* TASK DESCRIPTION *
Rewrite the material from the line with "This screenshot has width=499, height=388." up to and including the line with "click(54, 318)", changing "screenshot" to "screen capture" and keeping everything else the same. Leave the pictures out of your answer.

* SUPPLIED RECORDS *

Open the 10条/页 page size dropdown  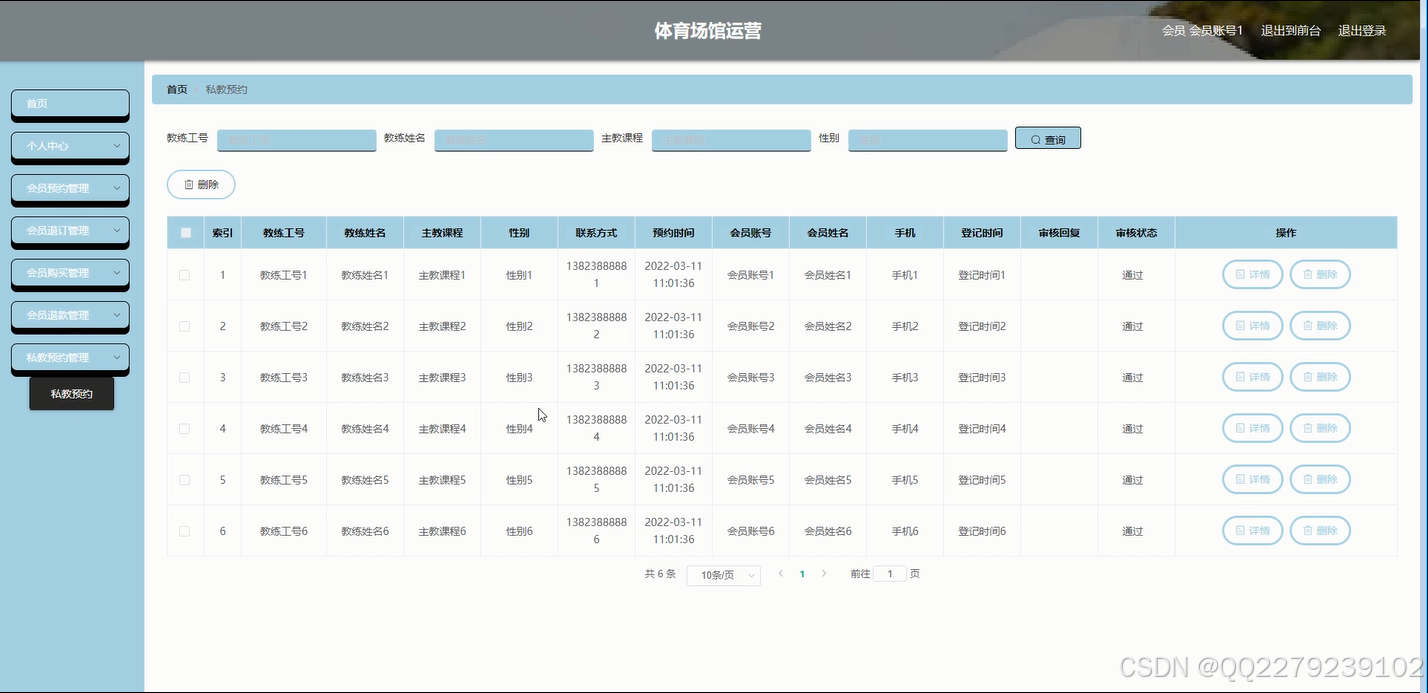[x=723, y=575]
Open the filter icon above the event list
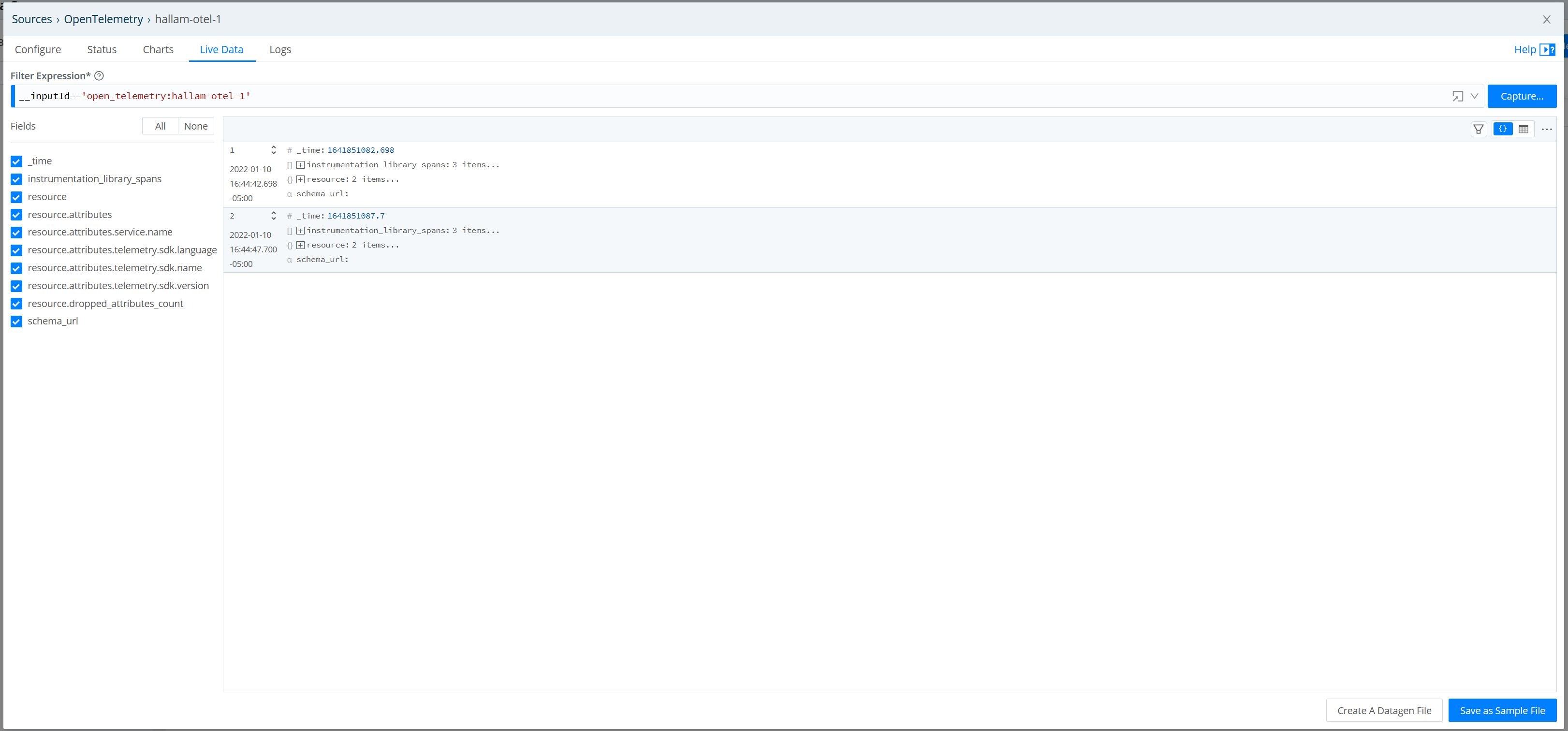 click(x=1479, y=129)
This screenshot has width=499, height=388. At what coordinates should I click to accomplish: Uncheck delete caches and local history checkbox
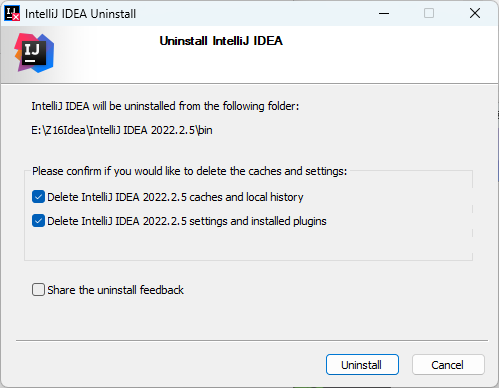[38, 197]
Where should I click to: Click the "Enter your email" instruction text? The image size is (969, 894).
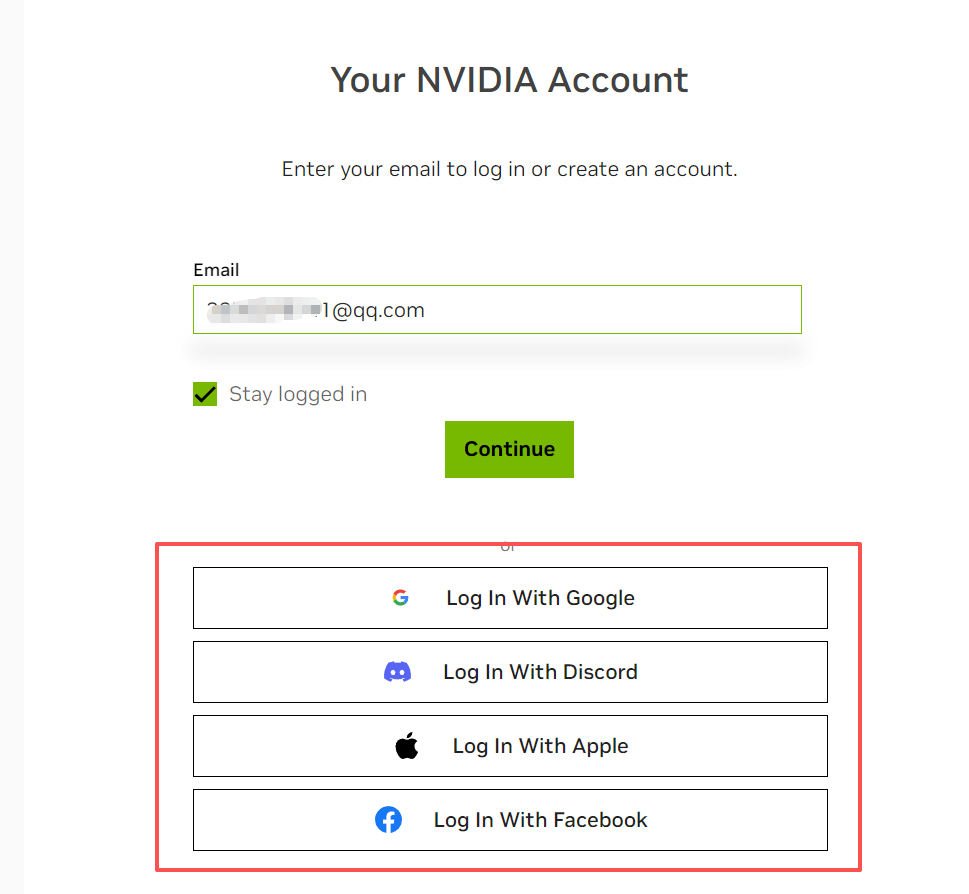[509, 169]
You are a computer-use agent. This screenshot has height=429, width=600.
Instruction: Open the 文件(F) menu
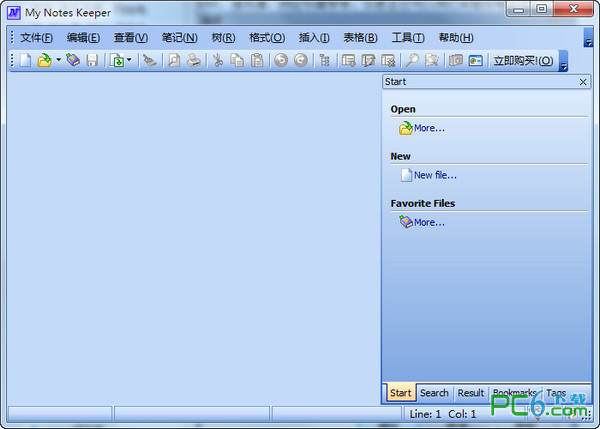(x=36, y=38)
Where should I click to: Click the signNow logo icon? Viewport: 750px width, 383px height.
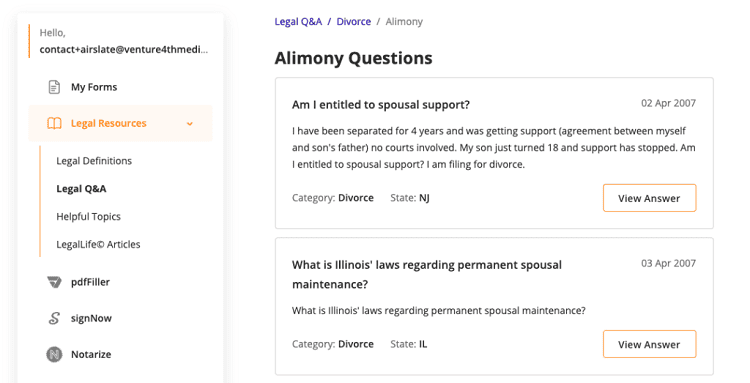click(54, 318)
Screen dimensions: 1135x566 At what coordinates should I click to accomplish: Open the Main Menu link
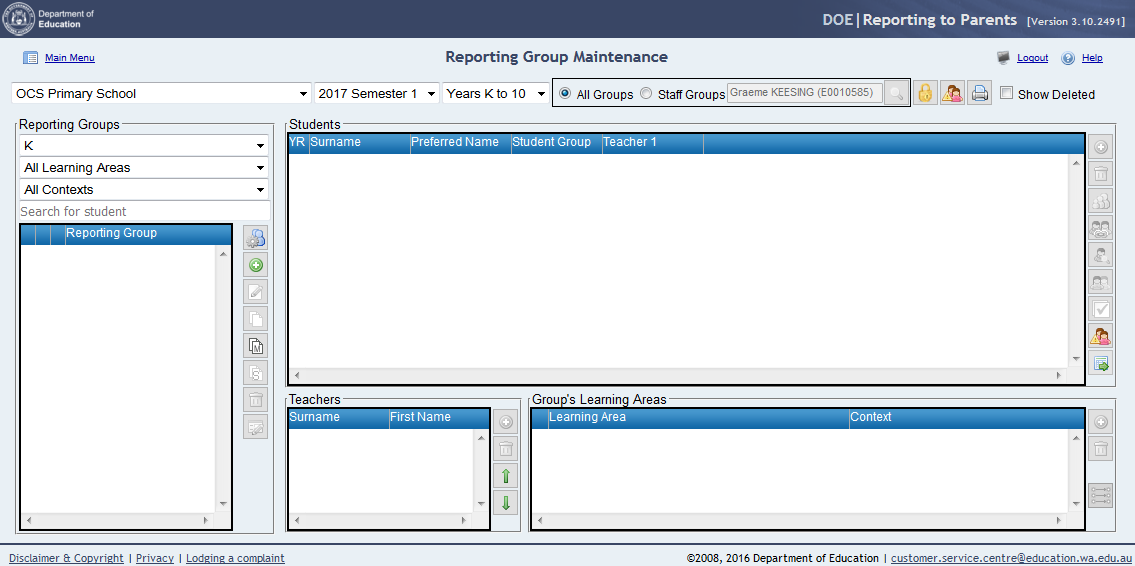tap(69, 58)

* TASK OUTPUT *
This screen capture has width=499, height=388. At what coordinates should I click to accomplish: Uncheck delete caches and local history checkbox
[38, 197]
Where should I click to: Click the "Enter your email" instruction text? The image size is (969, 894).
[509, 169]
You are a computer-use agent. This screen capture has height=429, width=600.
Instruction: Open the 文件(F) menu
(x=36, y=38)
Where should I click to: Click the signNow logo icon? Viewport: 750px width, 383px height.
click(54, 318)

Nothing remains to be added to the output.